### CONSIGNES
1. Recopiez intégralement le texte sur la pénitence de Madeleine.
2. Actualisez les entrées allant de la ligne contenant « Where should I click to: Open » jusqu'à la ligne contenant « Where should I click to: Click », toutes deux comprises, en remplaçant « menu bar » par « top bar ». Ne redonnez que ces lignes, sans les images.

### TEXTE FOURNI
---
Stans retro secus pedes ejus, lacrymis cœpit rigare pedes ejus.

Madeleine se jetant aux pieds de Jésus, commença à les laver de ses larmes, Luc. vii. 38.

EST-CE une chose croyable que l'esprit de séduction soit si puissant dans les hommes, que non-seulement ils se plaisent à tromper les autres, mais qu'ils se

trompent eux-mêmes, que leurs propres pensées les déçoivent, que leur propre imagination leur impose? Il est ainsi, chrétiens, et cette erreur paroît principalement dans l'affaire de la pénitence.

Il y a de certains pécheurs que leurs plaisirs engagent, et cependant,que leur conscience inquiète; qui ne peuvent ni approuver ni changer leur vie ; qui n'ont nulle complaisance pour la loi de Dieu, mais que ses menaces étonnent souvent, et les jettent dans un trouble inévitable qui les incommode. Ce sont ceux-là, chrétiens, qui se confessent sans utilité, qui font par coutume un amusement sacrilége du sacrement de la pénitence; semblables à ces malades foibles d'esprit et de corps, qui, ne pouvant jamais se résoudre ni à quitter les remèdes ni à les prendre de bonne foi, se jettent dans les pratiques d'une médecine qui les tue. C'est une semblable illusion qui nous fait voir tous les jours tant de fausses conversions, tant de pénitences trompeuses, qui, bien loin de délier les pécheurs, les chargent de nouvelles chaînes. Mais j'espère que Madeleine, ce modèle de la pénitence, dissipera aujourd'hui ces fantômes de pénitens, et amènera au Sauveur des pénitens véritables. Implorons pour cela le secours d'en-haut par les prières de la sainte Vierge.
---
### DONNÉES FOURNIES
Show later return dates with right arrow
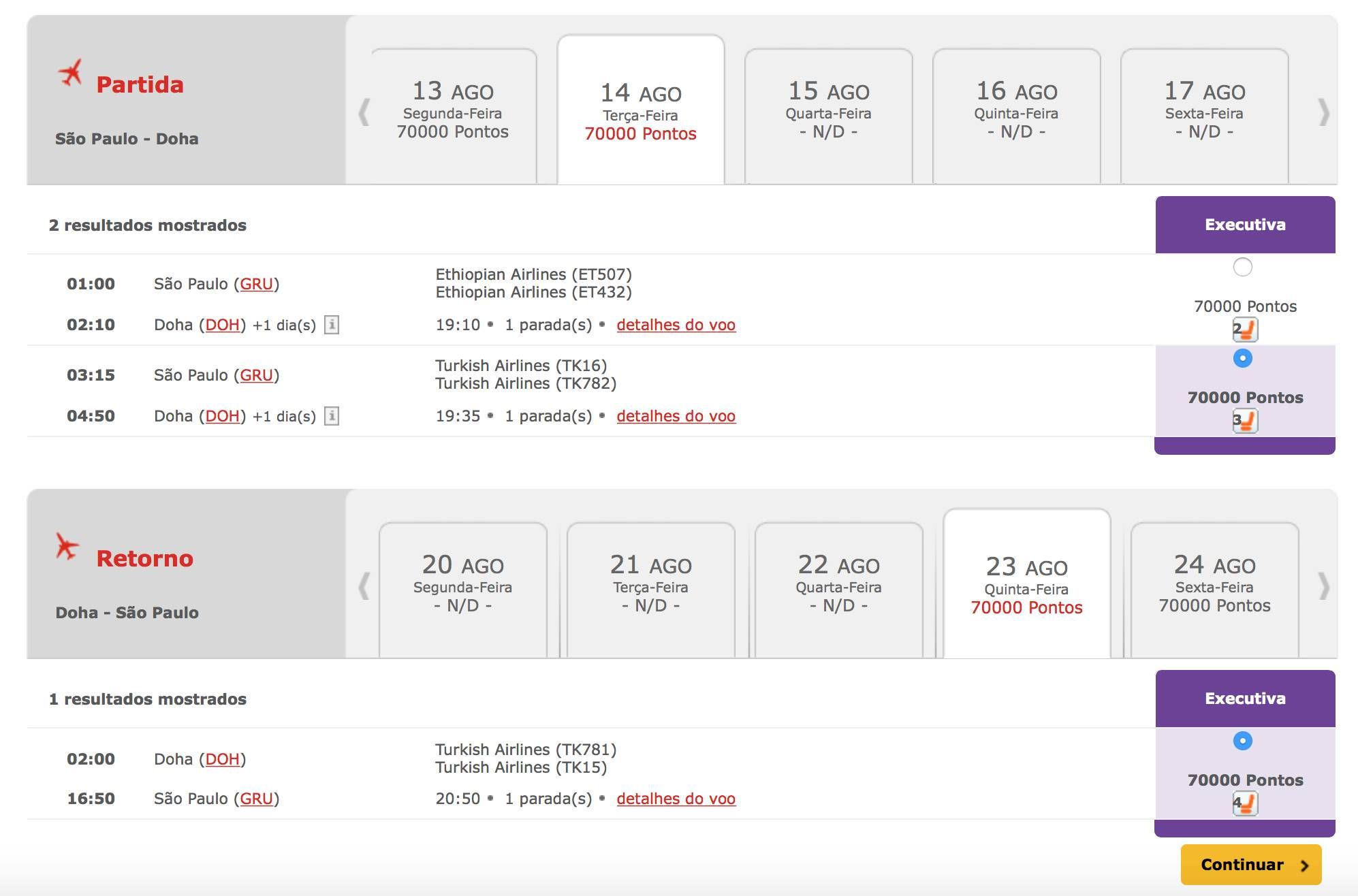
---
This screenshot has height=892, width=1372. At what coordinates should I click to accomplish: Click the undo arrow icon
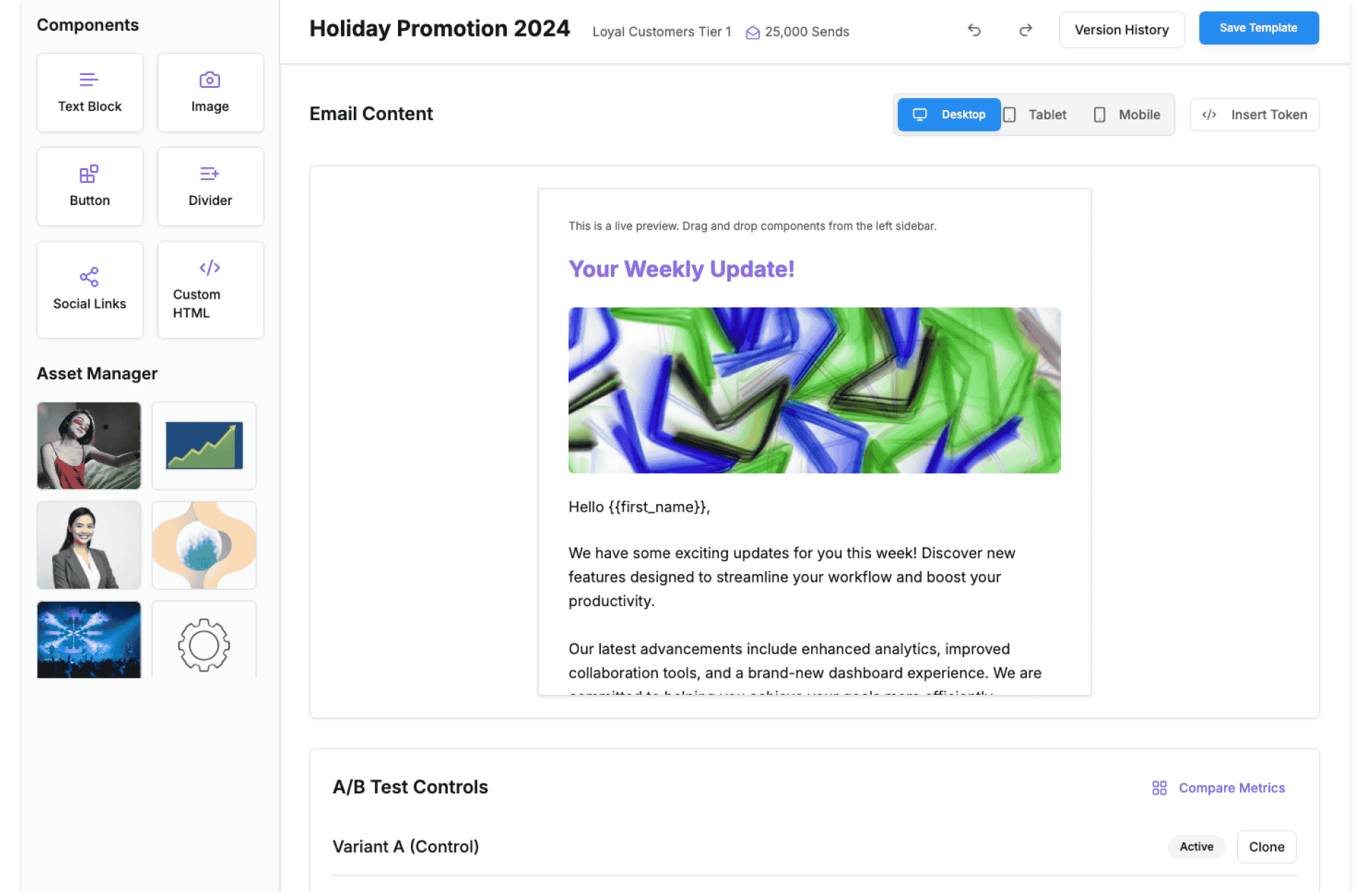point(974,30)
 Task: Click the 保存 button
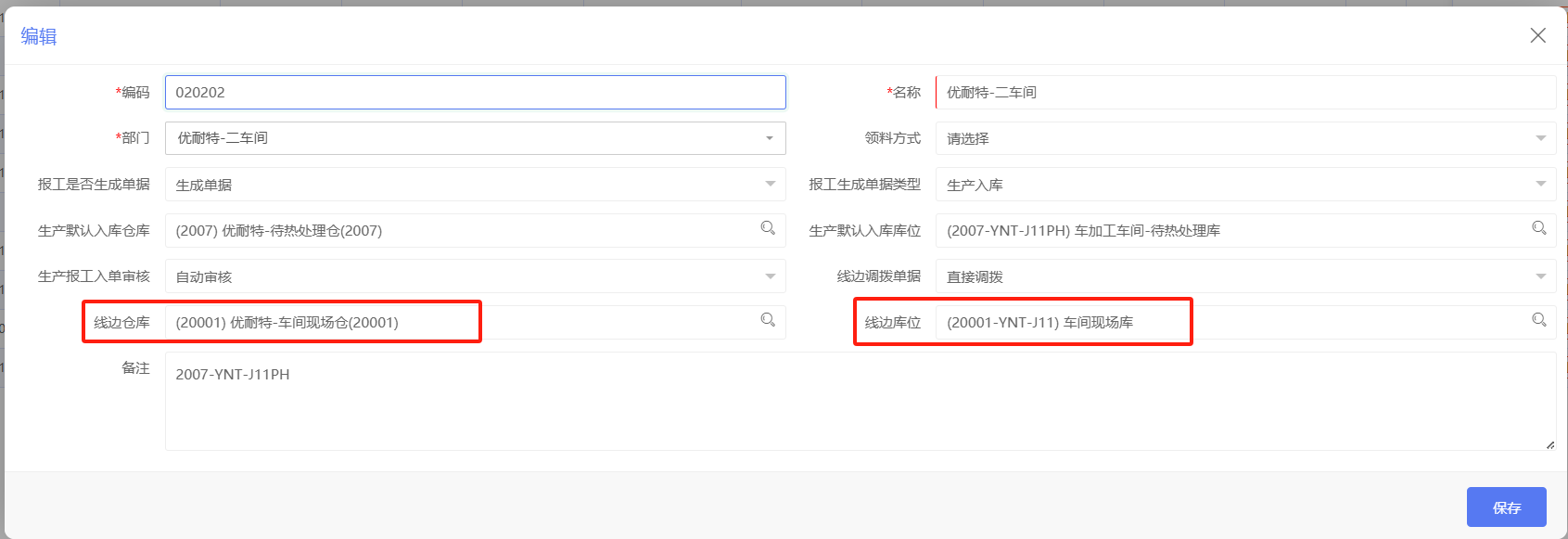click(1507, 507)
---
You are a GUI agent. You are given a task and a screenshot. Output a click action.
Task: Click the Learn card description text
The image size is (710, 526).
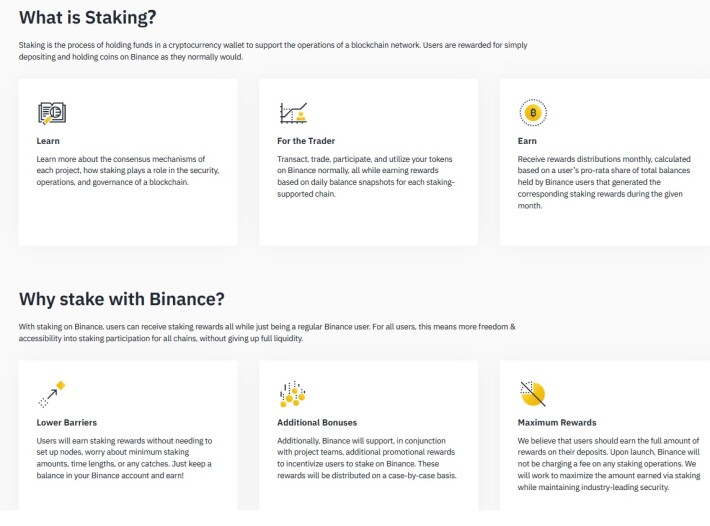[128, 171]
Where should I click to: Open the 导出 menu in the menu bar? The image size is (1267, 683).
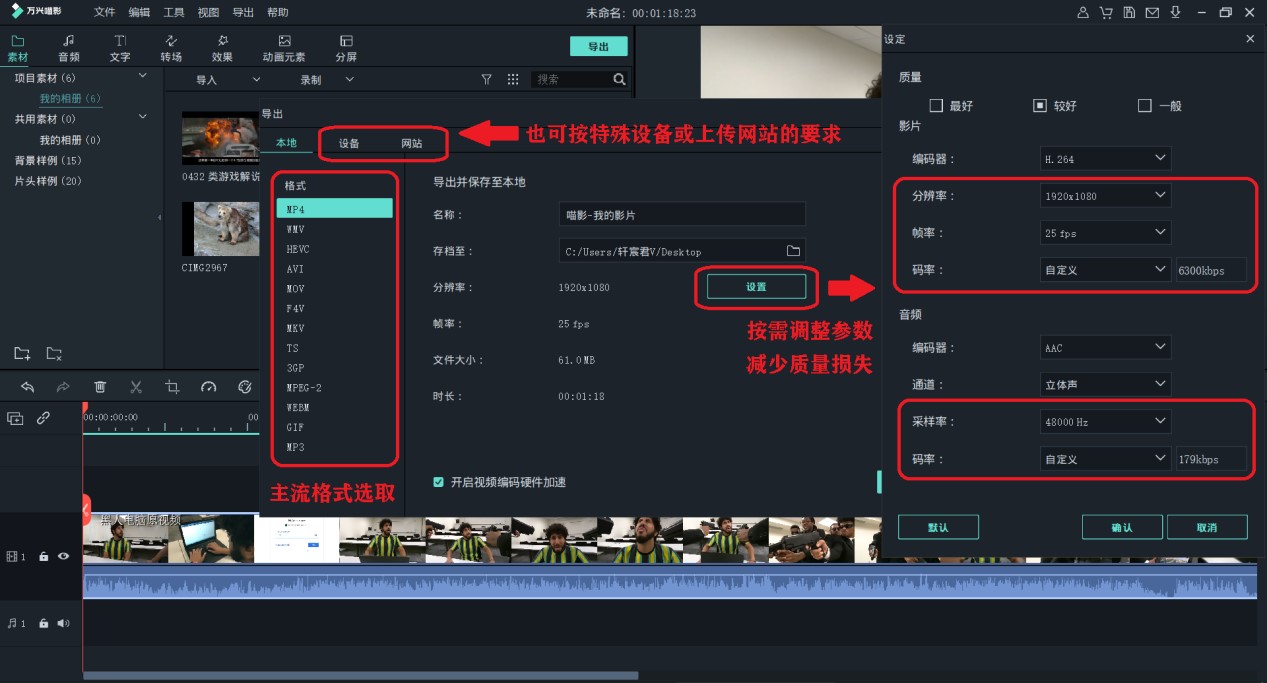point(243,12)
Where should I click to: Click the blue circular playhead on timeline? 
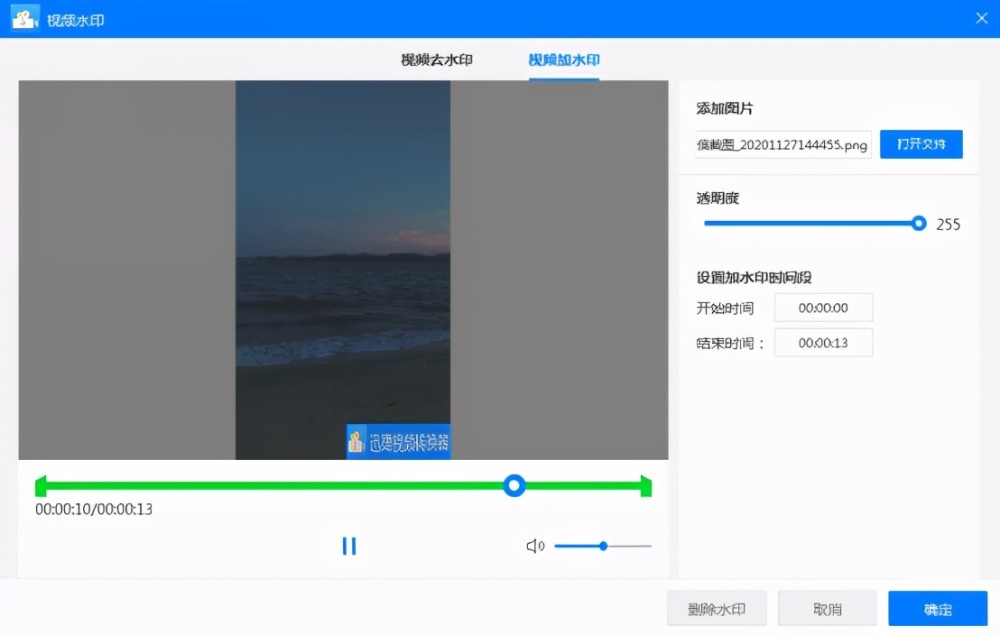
---
### RÉPONSES
1.
Stans retro secus pedes ejus, lacrymis cœpit rigare pedes ejus.

Madeleine se jetant aux pieds de Jésus, commença à les laver de ses larmes, Luc. vii. 38.

EST-CE une chose croyable que l'esprit de séduction soit si puissant dans les hommes, que non-seulement ils se plaisent à tromper les autres, mais qu'ils se

trompent eux-mêmes, que leurs propres pensées les déçoivent, que leur propre imagination leur impose? Il est ainsi, chrétiens, et cette erreur paroît principalement dans l'affaire de la pénitence.

Il y a de certains pécheurs que leurs plaisirs engagent, et cependant,que leur conscience inquiète; qui ne peuvent ni approuver ni changer leur vie ; qui n'ont nulle complaisance pour la loi de Dieu, mais que ses menaces étonnent souvent, et les jettent dans un trouble inévitable qui les incommode. Ce sont ceux-là, chrétiens, qui se confessent sans utilité, qui font par coutume un amusement sacrilége du sacrement de la pénitence; semblables à ces malades foibles d'esprit et de corps, qui, ne pouvant jamais se résoudre ni à quitter les remèdes ni à les prendre de bonne foi, se jettent dans les pratiques d'une médecine qui les tue. C'est une semblable illusion qui nous fait voir tous les jours tant de fausses conversions, tant de pénitences trompeuses, qui, bien loin de délier les pécheurs, les chargent de nouvelles chaînes. Mais j'espère que Madeleine, ce modèle de la pénitence, dissipera aujourd'hui ces fantômes de pénitens, et amènera au Sauveur des pénitens véritables. Implorons pour cela le secours d'en-haut par les prières de la sainte Vierge.

2.
Where should I click to: Open the 导出 menu in the top bar? The image size is (1267, 683).
point(243,12)
Where should I click to: Click the blue circular playhead on timeline? 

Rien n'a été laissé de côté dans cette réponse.